Experimental animals
Adult (10 weeks old) male C57BL/6 mice were used for this study. The mice were maintained in a specific pathogen-free animal facility at Korea Medical University under standardized conditions with 12-h light and dark cycles (light on from 8:00 am–8:00 pm) at 18–25 °C and free access to chow and water. All experimental procedures were performed in accordance with the Guide for the Care and Use of Laboratory Animals of the Republic of Korea. Experimental procedures were also approved by the Committee on Animal Research at Korea University College of Medicine.
Electrocardiogram (ECG)
For in vivo ECGs, the mice were anesthetized by an intraperitoneal injection of Avertin (12.5 mg/ml; Sigma-Aldrich). The mice were kept on a heating pad (37 ± 0.5 °C) and baseline ECGs were recorded using four subcutaneous electrodes for lead II. For injections, PI-103 and ranolazine were dissolved in DMSO (Biosesang) and injected at a dose of 10 mg/kg and 20 mg/kg for 2 weeks, respectively. Control (CTRL) mice were injected with the same volume of DMSO. Surface ECGs were recorded at baseline, 1, and 2 weeks. ECG data recorded the RR interval, PR interval, QRS interval, and QT interval according to Bazett’s formula using the Powerlab acquisition system, and were analyzed using LabChart 8 Pro software (AD Instruments, Sydney, Australia).
Statistical analysis
All experimental data are presented as the mean ± standard error of mean (SEM). For comparisons between groups, statistical differences were evaluated by one-way ANOVA with Tukey’s multiple comparison test using Prism 8 (GraphPad Software, La Jolla, CA, USA). P-values < 0.05 were considered to indicate significant differences between groups.
Results
I Na,Late inhibition prevents myocyte remodeling in tachypacing-induced HL-1 myocytes
Rapid electrical stimulation is an established method for constructing AF models that has been used in many in vitro and in vivo studies [6]. In this study, HL-1 myocytes were exposed to rapid electrical stimulation to construct a cellular AF model. We found that 6-h tachypacing significantly lowered cell viability (Fig. 1a). Moreover, 6-h tachypacing lowered the expression of PI3K p110α and pAkt compared with 0-h tachypacing (Fig. 1b–d) and caused tachypacing-induced myocyte remodeling.
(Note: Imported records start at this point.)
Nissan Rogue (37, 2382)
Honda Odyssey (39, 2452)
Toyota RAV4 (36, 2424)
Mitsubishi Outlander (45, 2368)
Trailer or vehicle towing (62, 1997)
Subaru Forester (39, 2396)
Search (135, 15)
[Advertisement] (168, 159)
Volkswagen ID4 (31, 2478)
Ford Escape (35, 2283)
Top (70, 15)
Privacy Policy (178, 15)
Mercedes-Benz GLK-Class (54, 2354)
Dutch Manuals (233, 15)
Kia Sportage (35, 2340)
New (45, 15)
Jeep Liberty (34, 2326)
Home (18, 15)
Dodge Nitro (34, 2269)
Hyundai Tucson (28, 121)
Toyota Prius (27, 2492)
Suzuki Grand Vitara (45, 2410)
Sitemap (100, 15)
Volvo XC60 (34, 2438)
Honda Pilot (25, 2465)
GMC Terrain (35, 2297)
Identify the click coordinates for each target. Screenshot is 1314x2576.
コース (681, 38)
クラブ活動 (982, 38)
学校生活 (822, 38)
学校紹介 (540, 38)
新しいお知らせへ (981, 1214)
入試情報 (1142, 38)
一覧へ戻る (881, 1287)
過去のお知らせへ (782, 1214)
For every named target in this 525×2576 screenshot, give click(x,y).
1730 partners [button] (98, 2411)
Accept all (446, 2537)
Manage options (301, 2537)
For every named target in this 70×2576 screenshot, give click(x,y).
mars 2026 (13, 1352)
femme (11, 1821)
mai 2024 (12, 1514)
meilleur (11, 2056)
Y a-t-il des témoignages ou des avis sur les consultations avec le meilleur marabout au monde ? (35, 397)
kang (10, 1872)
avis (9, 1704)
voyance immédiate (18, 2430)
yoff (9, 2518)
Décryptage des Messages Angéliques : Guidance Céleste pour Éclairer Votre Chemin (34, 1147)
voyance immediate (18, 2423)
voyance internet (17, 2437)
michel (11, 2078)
Effects of PI3K/Akt signaling on INa,Late inhibition in tachypacing-induced HL-1 myocytes. a Cell viability in tachypacing-induced HL-1 myocytes was analyzed in a time-dependent manner (n = 4 per group). b Representative immunoblot images of PI3K p110α and pAkt (n = 6 per group). c, d Quantified expression of PI3K p110ɑ and phosphorylated Akt (n = 6 per group). e Representative image of immunoblots: PI3K p110ɑ, phosphorylated Akt, total Akt, and GAPDH expression from HL-1 myocytes in the non-pacing (NP), rapid pacing (TP), and TP + ranolazine (TP + Ran) groups. f, g Quantitative protein levels of PI3K p110ɑ and phosphorylated Akt (n = 6 per group). h Representative immunofluorescence and quantified intensity of PI3K p110ɑ (n = 20 per group). i Immunofluorescence and quantified intensity of pAkt (n = 30 per group). Values are the mean ± SEM. *p < 0.05, **p < 0.01, ***p < 0.001, ****p < 0.0001. Comparison using one-way ANOVA followed by Tukey’s post hoc test
To assess whether decreased PI3K/Akt signaling could be reversed by INa,Late inhibition, we applied ranolazine (50 μM), an INa,Late blocker, for 2 h before the termination of tachypacing. We found that the reduction in PI3K p110α and pAkt expression induced by tachypacing was significantly recovered by INa,Late inhibition (Fig. 1e–g). Moreover, tachypacing lowered PI3K p110α and pAkt fluorescence, and INa,Late inhibition significantly reversed that trend in HL-1 myocytes (Fig. 1h, i). These results revealed that the potential effectiveness of INa,Late inhibition occurs via the upregulation of PI3K/Akt signaling in tachypacing-induced HL-1 myocytes.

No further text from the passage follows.